## Exercise aim
Your response should consist of every entry, unchanged.

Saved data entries
━━━━━━━━━━

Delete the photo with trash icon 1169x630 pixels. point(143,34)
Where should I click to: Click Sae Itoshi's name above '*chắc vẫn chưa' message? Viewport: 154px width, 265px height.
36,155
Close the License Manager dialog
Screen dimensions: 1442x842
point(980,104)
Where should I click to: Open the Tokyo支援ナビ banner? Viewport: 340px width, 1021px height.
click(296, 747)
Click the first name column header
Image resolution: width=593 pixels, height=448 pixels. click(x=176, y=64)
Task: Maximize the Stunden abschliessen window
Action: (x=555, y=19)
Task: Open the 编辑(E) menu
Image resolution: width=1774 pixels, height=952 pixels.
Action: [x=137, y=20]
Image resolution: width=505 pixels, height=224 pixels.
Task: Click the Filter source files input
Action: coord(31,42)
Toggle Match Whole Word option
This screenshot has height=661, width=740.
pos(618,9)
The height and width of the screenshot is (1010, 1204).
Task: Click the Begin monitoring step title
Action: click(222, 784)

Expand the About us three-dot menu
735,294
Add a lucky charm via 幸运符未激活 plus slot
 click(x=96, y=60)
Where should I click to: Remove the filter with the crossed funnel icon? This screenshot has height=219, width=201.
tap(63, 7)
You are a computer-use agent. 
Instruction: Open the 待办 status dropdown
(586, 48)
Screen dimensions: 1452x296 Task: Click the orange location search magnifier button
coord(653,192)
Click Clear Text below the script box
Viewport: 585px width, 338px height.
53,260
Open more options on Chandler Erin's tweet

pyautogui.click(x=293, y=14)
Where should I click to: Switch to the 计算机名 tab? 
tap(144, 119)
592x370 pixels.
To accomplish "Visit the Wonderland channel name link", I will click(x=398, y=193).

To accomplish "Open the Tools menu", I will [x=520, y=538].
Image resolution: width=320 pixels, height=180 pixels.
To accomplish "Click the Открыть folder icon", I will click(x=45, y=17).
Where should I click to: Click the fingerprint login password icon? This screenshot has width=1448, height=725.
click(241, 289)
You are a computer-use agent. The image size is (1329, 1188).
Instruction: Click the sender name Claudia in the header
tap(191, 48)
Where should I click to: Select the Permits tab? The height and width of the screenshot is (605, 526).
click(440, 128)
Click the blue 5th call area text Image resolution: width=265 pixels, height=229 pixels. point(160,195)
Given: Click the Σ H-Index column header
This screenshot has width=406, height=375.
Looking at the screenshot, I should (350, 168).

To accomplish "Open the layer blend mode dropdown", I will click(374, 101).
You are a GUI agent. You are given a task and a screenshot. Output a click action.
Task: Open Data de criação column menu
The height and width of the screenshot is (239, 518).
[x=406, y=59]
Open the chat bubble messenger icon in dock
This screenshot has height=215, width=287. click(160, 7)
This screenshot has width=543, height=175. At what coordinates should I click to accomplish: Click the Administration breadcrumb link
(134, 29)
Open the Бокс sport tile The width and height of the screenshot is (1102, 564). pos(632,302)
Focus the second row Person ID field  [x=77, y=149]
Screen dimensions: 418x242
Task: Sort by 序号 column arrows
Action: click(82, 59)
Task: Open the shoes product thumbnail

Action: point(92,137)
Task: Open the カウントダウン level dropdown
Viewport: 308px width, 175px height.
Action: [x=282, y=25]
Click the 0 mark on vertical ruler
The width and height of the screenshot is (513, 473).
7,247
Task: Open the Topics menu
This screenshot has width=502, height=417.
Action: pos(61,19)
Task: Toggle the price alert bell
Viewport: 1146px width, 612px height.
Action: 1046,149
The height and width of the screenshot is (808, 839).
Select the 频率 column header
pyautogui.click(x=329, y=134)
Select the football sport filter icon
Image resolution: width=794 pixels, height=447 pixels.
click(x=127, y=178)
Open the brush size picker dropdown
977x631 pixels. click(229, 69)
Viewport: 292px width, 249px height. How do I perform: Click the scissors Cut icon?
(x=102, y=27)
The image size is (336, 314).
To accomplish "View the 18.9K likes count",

━━━━━━━━━━

## Response area
Delete the photo with trash icon 1169x630 pixels. point(143,34)
Where should I click to: Click Sae Itoshi's name above '*chắc vẫn chưa' message? Viewport: 154px width, 265px height.
36,155
Close the License Manager dialog
Screen dimensions: 1442x842
point(980,104)
Where should I click to: Open the Tokyo支援ナビ banner? Viewport: 340px width, 1021px height.
click(296, 747)
Click the first name column header
Image resolution: width=593 pixels, height=448 pixels. click(x=176, y=64)
Task: Maximize the Stunden abschliessen window
Action: (x=555, y=19)
Task: Open the 编辑(E) menu
Image resolution: width=1774 pixels, height=952 pixels.
Action: [x=137, y=20]
Image resolution: width=505 pixels, height=224 pixels.
Task: Click the Filter source files input
Action: coord(31,42)
Toggle Match Whole Word option
This screenshot has height=661, width=740.
pos(618,9)
The height and width of the screenshot is (1010, 1204).
Task: Click the Begin monitoring step title
Action: click(222, 784)

Expand the About us three-dot menu
735,294
Add a lucky charm via 幸运符未激活 plus slot
 click(x=96, y=60)
Where should I click to: Remove the filter with the crossed funnel icon? This screenshot has height=219, width=201.
tap(63, 7)
You are a computer-use agent. 
Instruction: Open the 待办 status dropdown
(586, 48)
Screen dimensions: 1452x296 Task: Click the orange location search magnifier button
coord(653,192)
Click Clear Text below the script box
Viewport: 585px width, 338px height.
53,260
Open more options on Chandler Erin's tweet

pyautogui.click(x=293, y=14)
Where should I click to: Switch to the 计算机名 tab? 
tap(144, 119)
592x370 pixels.
To accomplish "Visit the Wonderland channel name link", I will click(x=398, y=193).

To accomplish "Open the Tools menu", I will [x=520, y=538].
Image resolution: width=320 pixels, height=180 pixels.
To accomplish "Click the Открыть folder icon", I will click(x=45, y=17).
Where should I click to: Click the fingerprint login password icon? This screenshot has width=1448, height=725.
click(241, 289)
You are a computer-use agent. The image size is (1329, 1188).
Instruction: Click the sender name Claudia in the header
tap(191, 48)
Where should I click to: Select the Permits tab? The height and width of the screenshot is (605, 526).
click(440, 128)
Click the blue 5th call area text Image resolution: width=265 pixels, height=229 pixels. point(160,195)
Given: Click the Σ H-Index column header
This screenshot has width=406, height=375.
Looking at the screenshot, I should (350, 168).

To accomplish "Open the layer blend mode dropdown", I will click(374, 101).
You are a GUI agent. You are given a task and a screenshot. Output a click action.
Task: Open Data de criação column menu
The height and width of the screenshot is (239, 518).
[x=406, y=59]
Open the chat bubble messenger icon in dock
This screenshot has height=215, width=287. click(160, 7)
This screenshot has width=543, height=175. At what coordinates should I click to accomplish: Click the Administration breadcrumb link
(134, 29)
Open the Бокс sport tile The width and height of the screenshot is (1102, 564). pos(632,302)
Focus the second row Person ID field  [x=77, y=149]
Screen dimensions: 418x242
Task: Sort by 序号 column arrows
Action: click(82, 59)
Task: Open the shoes product thumbnail

Action: point(92,137)
Task: Open the カウントダウン level dropdown
Viewport: 308px width, 175px height.
Action: [x=282, y=25]
Click the 0 mark on vertical ruler
The width and height of the screenshot is (513, 473).
7,247
Task: Open the Topics menu
This screenshot has width=502, height=417.
Action: pos(61,19)
Task: Toggle the price alert bell
Viewport: 1146px width, 612px height.
Action: 1046,149
The height and width of the screenshot is (808, 839).
Select the 频率 column header
pyautogui.click(x=329, y=134)
Select the football sport filter icon
Image resolution: width=794 pixels, height=447 pixels.
click(x=127, y=178)
Open the brush size picker dropdown
977x631 pixels. click(229, 69)
Viewport: 292px width, 249px height. How do I perform: Click the scissors Cut icon?
(x=102, y=27)
The image size is (336, 314).
To accomplish "View the 18.9K likes count",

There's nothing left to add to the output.